Une avance "regrettable"

Il est "particulièrement regrettable qu'une oeuvre de fiction s'empare avant même l'ouverture du procès" d'un dossier qui "n'est pas un spectacle ni un divertissement", a dénoncé auprès de l'AFP Me Julien Pinelli, conseil de l'un des 17 mis en examen. Pour l'avocat, ce film "risque d'influencer l'appréciation des magistrats et jurés".

"Si le film avait pu sortir après le procès, ça aurait été plus simple", reconnaît le réalisateur, mais "ce qui me fait dire qu'on peut y aller (...) c'est que ce n'est pas le fait divers" mais une fiction.

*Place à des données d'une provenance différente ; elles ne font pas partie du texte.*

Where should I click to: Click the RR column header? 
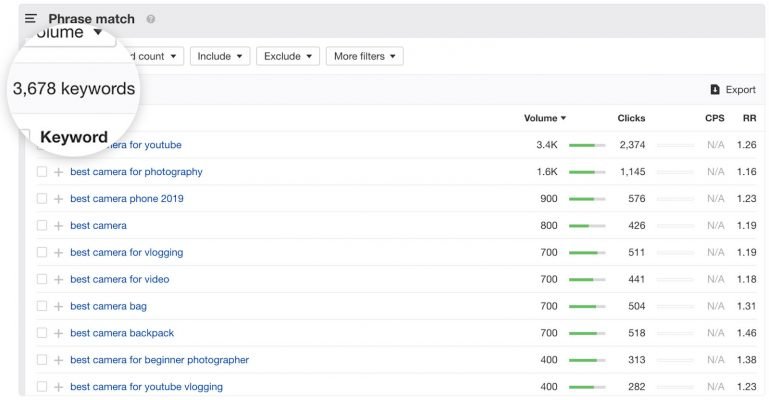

L'actrice Hafsia Herzi (Mektoub My Love, Tu mérites un amour) y prête ses traits à la surveillante dont l'intégration à la prison de Borgo est facilitée par Saveriu (Louis Memmi), jeune détenu qui la place sous sa protection. Mais, une fois libéré, Saveriu lui demande un service, la faisant glisser dans une mécanique pernicieuse au service de bandits corses.

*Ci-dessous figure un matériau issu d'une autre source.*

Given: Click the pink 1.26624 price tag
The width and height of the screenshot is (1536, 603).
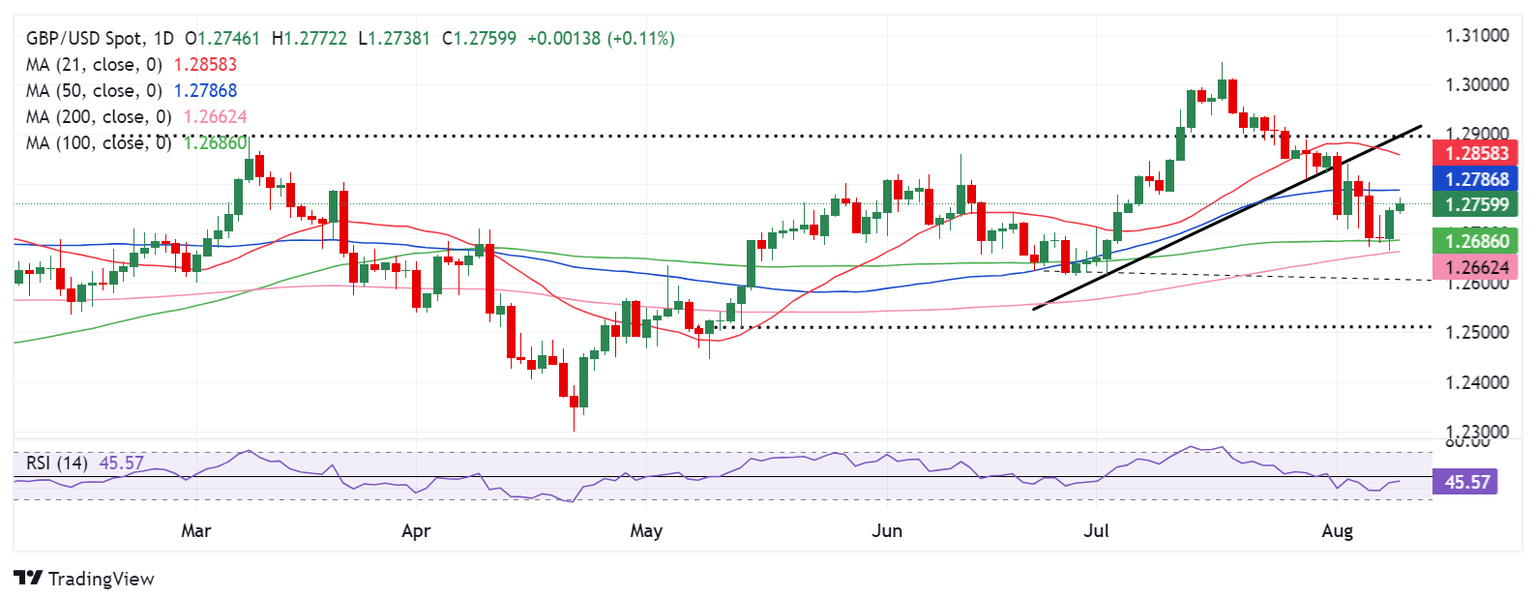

Le mystère d'un destin criminel

L'auteur-réalisateur reconnaît avoir découvert l'histoire de cette femme dans un article du quotidien Le Monde. "Ensuite je n'ai pas fait d'enquête", dit-il à l'AFP. "J'ai au contraire essayé d'oublier ce fait divers" pour "embrasser la fiction" et plonger dans "le mystère de savoir comment on peut, en quelques mois, passer d'une vie ordinaire à un destin de criminel".

Parmi les changements notables intervenus dans la fiction, tournée à Ajaccio et dans une prison désaffectée de Compiègne (Oise), le personnage de la gardienne est désormais une jeune femme maghrébine en couple avec un homme noir victime du racisme d'un voisin corse. Un sujet urticant dans l'île.

"C'est un problème si un film a comme point d'arrivée un cliché, mais en revanche s'il part d'un cliché, ça ne me dérange pas", argumente Stéphane Demoustier.

L'acteur Cédric Appietto, qui incarne l'un des deux bandits abattus, avoue que "deux ou trois moments" l'ont "gêné" à la lecture du scénario: mais "c'est une réalité, ce n'est pas qu'en Corse, le racisme est partout".

"Un regard plus exigeant" dans l'île

Louis Memmi (Saveriu) s'attendait à ce que la perception du film par le public corse soit différente du continent, avec "un regard plus exigeant" dans l'île, où l'histoire originelle est connue de tous. Si le film a été applaudi vendredi soir, lors du débat qui a suivi un spectateur a demandé au réalisateur s'il n'était pas "tombé dans une sorte de caricature" dans sa description de la vie carcérale à Borgo.

Stéphane Demoustier a assuré avoir voulu être "le plus fidèle possible" à l'esprit de cette prison, épinglée par un rapport du contrôleur des prisons qui regrettait que ce soit les détenus qui surveillent les gardiens et non l'inverse.